Иное дело в русском варианте: экспансия совершалась в пределах известного континуума Старого Света. Первые сведения о походах русских за Юргу и в Самоядь фиксируют летописи XII в. (причем со слов «старых мужей»). Речь идет о первой новгородской волне колонизации; новгородцы в годы монголо-татарского ига достаточно прочно утвердились в Заволжье; ранним объектом колонизации стала также Великая Пермь. Московская волна колонизации началась с середины XV в. (походы 1465, 1488, 1499 гг.), когда русские дошли до Иртыша и до низовьев Оби. Иными словами, Русь имела давние и прочные контакты с Востоком, которые приобрели характер теснейшего взаимодействия во времена монголо-татарского ига. Если представления западноевропейского человека о Верхней Индии (Сибири) вплоть до начала (и позднее) завоевания Сибири русскими были покрыты мраком неизвестности и полны мифологизма, то для русских восточная ойкумена была зоной частых и даже постоянных контактов.
Но все-таки следует отметить, во-первых, дискретность, слабую преемственность знаний и сведений о восточных землях; во– вторых, то, что традиционные контакты с Востоком осуществлялись через границу лесостепи, по южной кромке русского ареала. После взятия Казанского ханства, с середины XVI в., открылась возможность, опираясь на уже давние зоны колонизации, такие как Великая Пермь, Строгановские колонии, продолжить путь на восток за Камень (Урал) по лесной, таежной полосе, т. е. через иную географически-климатическую зону с неизвестными пределами. Таким образом, это также было открытие неведомого, хотя и в пределах старого континуума. Испанцы пересекали «море мрака», океан, а русские – океан-тайгу. Как писал теоретик евразийства П. Н. Савицкий: «Русские пересотворили восточный космос, пройдя в XVI в. по всей Сибири от Урала до Камчатки и Чукотки» [232] , т. е. русские создали в этой зоне иной мир – именно то, что сделали испанцы в Новом Свете.
232
Евразийство: Материалы, публикации. М., 1992. Вып. 1. С. 78.
Далее о различиях и сходстве. В Новом Свете европейский человек встретился с обществом, изолированным от мировых связей, исторический возраст которого традиционно оценивается как сопоставимый с возрастом Древнего Египта. Это объясняет огромное напряжение на полюсах встретившихся культур, особенности экспансии, ее идеологии и характер культурного взаимодействия (имеются в виду цивилизации Нового Света – ацтеки, майя, инки-кечуа, за ними по нисходящей следует длинная лестница исторического возраста американских племен).
Русская экспансия, как уже было сказано, происходила в старом культурном континууме, но вне границ зоны активных культурных контактов (Степь – Тайга); здесь также очевидна широкая шкала
Как известно, три феномена обрели мифологическое значение для индейского населения: конь, огнестрельное оружие, книга (см. хроники испанского историка, завоевателя Перу Франсиско де Хереса, историка конкисты и Перу Фелипе Гаумана Помы де Айалы и др.) [233] . Не говоря уже о коне, два других феномена не были совершенно неизвестны монголо-татарскому населению конца XVI в. В большинстве летописей о походе Ермака повествуется о двух противоположных эпизодах. Один – сходный с американскими хрониками: Ермак, чтобы запугать противников, демонстрирует «невидимое» или «огненное стреляние» пленнику и отпускает его, чтобы тот разнес весть среди своих соплеменников. Все факты устрашающего воздействия на сознание сибирцев эффекта пороховой стрельбы тщательно фиксируются. Другой эпизод, абсолютно противоположного свойства, отмечаемый в летописях, – это использование татарами в одном из сражений пушек (правда, неудачное), которые были доставлены им чувашами из Казани.

[Сохранённые записи данных]
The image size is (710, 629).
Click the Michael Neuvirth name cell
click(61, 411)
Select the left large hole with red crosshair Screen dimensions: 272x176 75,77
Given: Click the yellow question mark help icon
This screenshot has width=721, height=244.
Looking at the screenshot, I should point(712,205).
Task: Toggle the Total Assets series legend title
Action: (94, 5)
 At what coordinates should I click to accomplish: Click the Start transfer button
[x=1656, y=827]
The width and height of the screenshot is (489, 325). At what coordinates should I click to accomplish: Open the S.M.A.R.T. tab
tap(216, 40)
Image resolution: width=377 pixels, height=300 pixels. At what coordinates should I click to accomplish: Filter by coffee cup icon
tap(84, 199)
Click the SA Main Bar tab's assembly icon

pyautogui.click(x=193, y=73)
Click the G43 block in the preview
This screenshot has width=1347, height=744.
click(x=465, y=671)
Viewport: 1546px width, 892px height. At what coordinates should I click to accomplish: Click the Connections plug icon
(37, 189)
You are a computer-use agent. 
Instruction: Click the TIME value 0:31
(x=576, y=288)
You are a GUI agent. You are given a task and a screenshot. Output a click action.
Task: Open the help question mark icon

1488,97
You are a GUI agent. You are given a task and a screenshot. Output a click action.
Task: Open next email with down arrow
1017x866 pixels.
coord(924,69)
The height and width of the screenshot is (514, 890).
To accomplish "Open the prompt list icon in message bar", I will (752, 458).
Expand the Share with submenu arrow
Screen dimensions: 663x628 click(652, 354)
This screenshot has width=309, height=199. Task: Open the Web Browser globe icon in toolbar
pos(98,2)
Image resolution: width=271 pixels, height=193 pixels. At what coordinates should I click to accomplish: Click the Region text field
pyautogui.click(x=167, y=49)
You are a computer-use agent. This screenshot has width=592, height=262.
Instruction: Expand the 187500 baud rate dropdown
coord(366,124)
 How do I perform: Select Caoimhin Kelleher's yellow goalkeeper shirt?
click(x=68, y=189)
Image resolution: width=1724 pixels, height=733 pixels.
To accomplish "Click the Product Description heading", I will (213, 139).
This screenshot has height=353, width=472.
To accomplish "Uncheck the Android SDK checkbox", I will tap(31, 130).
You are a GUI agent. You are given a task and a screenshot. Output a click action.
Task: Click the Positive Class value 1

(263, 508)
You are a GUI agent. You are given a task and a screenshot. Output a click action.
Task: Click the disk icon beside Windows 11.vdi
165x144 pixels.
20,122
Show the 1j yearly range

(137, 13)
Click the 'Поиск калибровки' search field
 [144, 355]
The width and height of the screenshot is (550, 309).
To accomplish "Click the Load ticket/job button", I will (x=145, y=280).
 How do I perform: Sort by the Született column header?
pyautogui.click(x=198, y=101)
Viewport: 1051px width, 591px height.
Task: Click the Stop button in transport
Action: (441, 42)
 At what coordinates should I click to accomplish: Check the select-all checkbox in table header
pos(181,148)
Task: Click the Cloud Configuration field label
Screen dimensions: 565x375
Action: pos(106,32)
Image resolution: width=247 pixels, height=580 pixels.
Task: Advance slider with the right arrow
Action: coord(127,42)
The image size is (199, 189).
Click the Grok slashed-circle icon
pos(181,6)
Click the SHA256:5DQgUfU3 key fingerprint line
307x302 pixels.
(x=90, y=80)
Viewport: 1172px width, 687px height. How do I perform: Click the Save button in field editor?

Короткое задание:
Переведите на английский язык следующее предложение из отрывка о русской экспансии на восток: «Испанцы пересекали „море мрака“, океан, а русские – океан-тайгу».

Выполненное задание:
The Spaniards crossed the "sea of darkness," the ocean, while the Russians crossed the ocean-taiga.